With the right technologies, these boundaries do not need to exist anymore. Agents will not need to sit together in physical contact centres. New technologies, could potentially virtualise and the gig economy would kick in. Working from home, agents would log in to handle a few hours of enquiries, then log out and do something else.

The possibilities are endless. What if there was an agent (working from home or in a contact centre) just responsible for managing a particular flight? A customer service agent would then log in and be allocated the Kuala Lumpur to Sydney morning flight. They’re given the passengers’ contact details and message each one to introduce themselves, provide flight details and ask them to get in touch with any requests.

The whole journey would be personalised to each passenger. It would be a huge boost to customer intimacy. And it’s just one of many new business models that become possible once the right technologies are onboard.

Taking it to the next level
Quite a few airlines are already testing out these technologies. And that’s a crucial first step in the journey. We’ve been doing some exciting things in this space with clients in AAPAC, in and outside the travel sector. With a large financial institution in Singapore, for example, we’re helping them integrate interactive voice response as a biometric tool for recognising customers by voice (we’re using the same technology with a major North American airline).
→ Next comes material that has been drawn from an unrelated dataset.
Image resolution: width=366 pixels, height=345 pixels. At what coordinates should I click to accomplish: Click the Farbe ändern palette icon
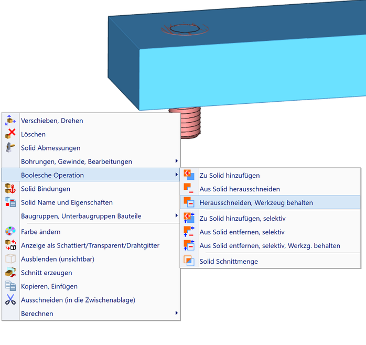click(10, 232)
Say a weather event, like a typhoon, hits and all flights are delayed. Suddenly a very high volume of passengers needs help. It’s hugely difficult, if not impossible, for a contact centre workforce to manage that extra demand. And that means thousands of frustrated passengers stuck in the airport.

We have built a disruption chatbot for a leading Asian airline that gives its passengers options for alternative flights and lets them select and rebook at the same time. It makes a huge difference to customer service and dramatically reduces peak-time pressure on a contact centre.

These are steps forward. And now there’s a fantastic opportunity for airlines to take a lead by moving to the next level – frictionless customer conversations – developing a completely integrated, multichannel customer service platform.